Teaching Culture

When teaching culture, World Language teachers avoid making generalizations or rules. Instead, we show students examples from the culture by sharing authentic documents in order for students to make their own observations and draw their own conclusions. We do our best work when we share multiple authentic documents in an attempt to avoid representing a single story.

I have been showing my students multiple authentic documents on each theme we study so that the students have many views into the culture. Yet when I look at the culture standards in my state’s framework, I realize that to accomplish the intended level of understanding, I need to do some conceptual work with my students around culture.

Novice High Cultural Standards, from the Massachusetts Framework:
In a variety of settings, using the target language exclusively or almost exclusively, with appropriate linguistic scaffolding, students most often succeed but sometimes need help to:
– Analyze products and practices to help understand perspectives within the diverse cultures of the target-language communities.
– Investigate, explain, and reflect on how culture affects identity.
– Investigate, explain, and reflect on the similarities and differences of cultures over time.

I was having trouble working out how to teach these concepts to students in K-12, but luckily I found high-quality materials for free on the Internet. What I have put together for you are examples of these materials. For the most part, I have taken them as they are and made very few edits. For continuity, I made my presentation of the slides very uniform, but the materials are otherwise as I found them.

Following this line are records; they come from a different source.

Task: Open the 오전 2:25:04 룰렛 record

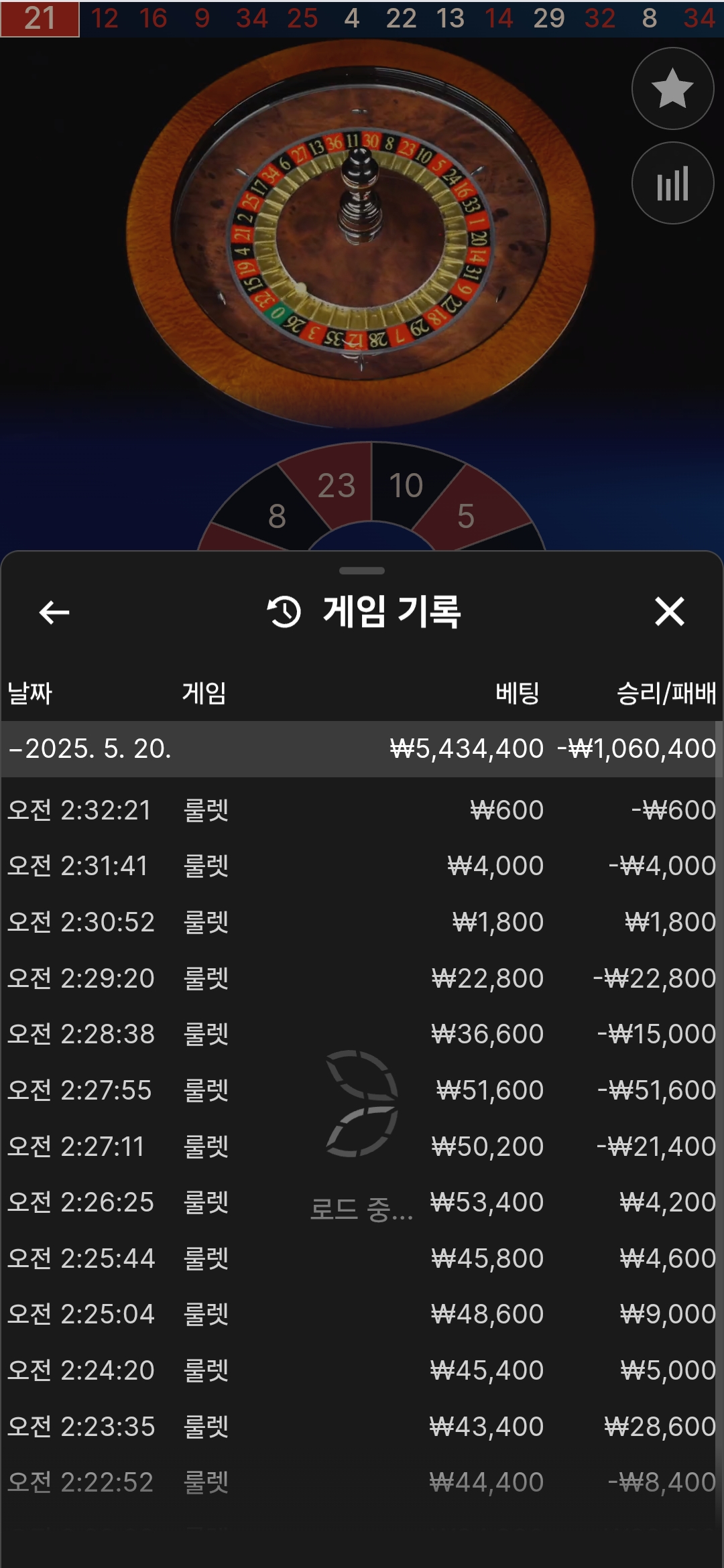Action: [362, 1314]
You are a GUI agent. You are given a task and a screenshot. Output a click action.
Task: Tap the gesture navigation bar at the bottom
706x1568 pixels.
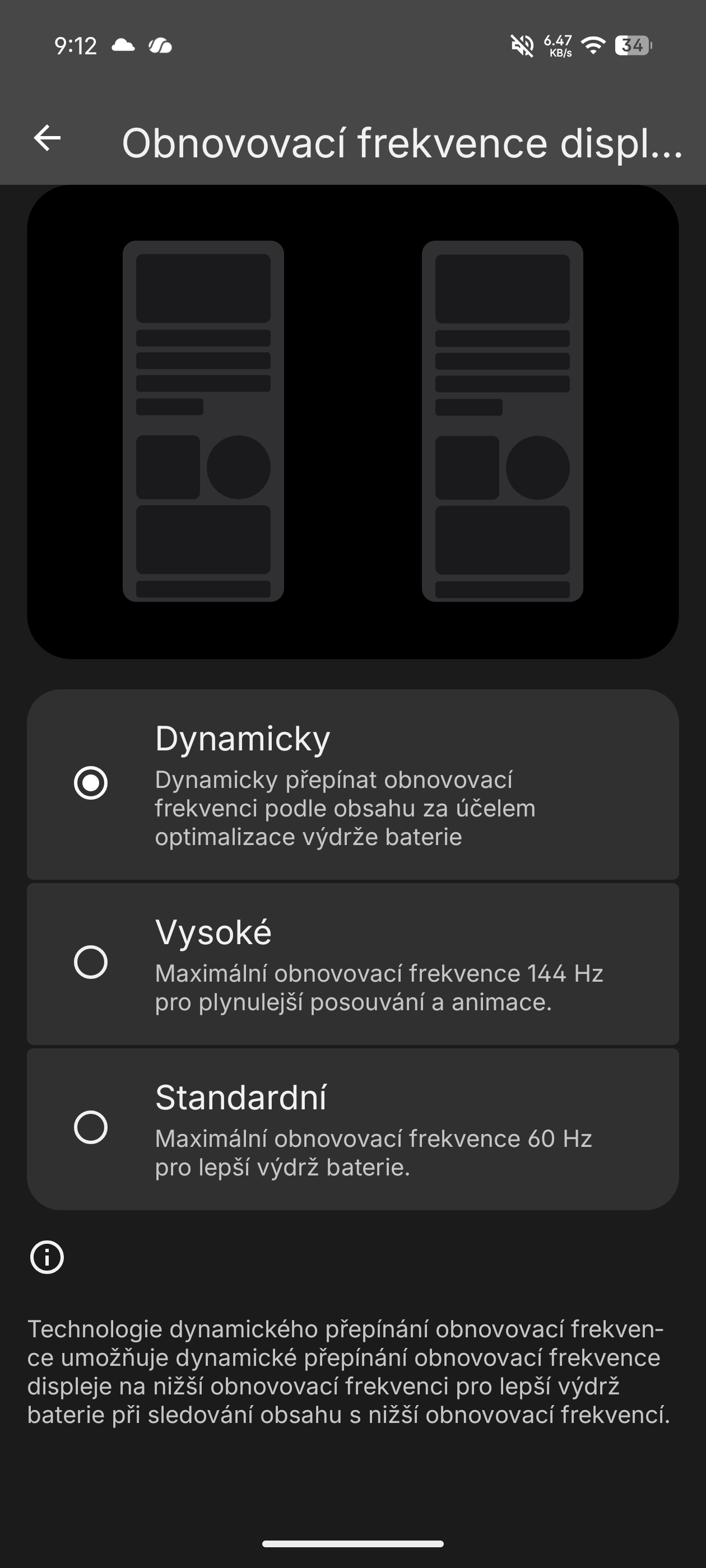tap(352, 1544)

You will find the URL of the site where the resource was found in the speaker notes at the bottom of the slide.

As I worked I noted the enduring understandings and have listed them here as a way for the teacher to keep track of the concepts that these lessons communicate to students.

Enduring understandings:
– Culture manifests in products, practices and perspectives. All three are connected. And, one can look at products and practices to try to understand perspectives.
– Everyone has a culture and everyone is different. People participate in different groups or cultures, which may be defined according to nationality, ethnicity, language, age, social class, gender, religion, political or sexual orientation.
– When one first enters into another culture, one is usually first interacting only with what you can readily see. Sometimes, people make assumptions or develop ideas about another cultural community without really understanding the internal or deep culture that makes up the majority of that culture’s values and beliefs.
– When meeting somebody for the first time, if prejudices are identified, we can try to go beyond them to establish a relationship that goes beyond the stereotypes conveyed by our society.

One response to “Teaching Culture”

  1. Many thanks for this insightful post. It really helps a lot and I appreciated the opportunity to reflect on how I am introducing identity & culture in my classroom and how it aligns with the framework.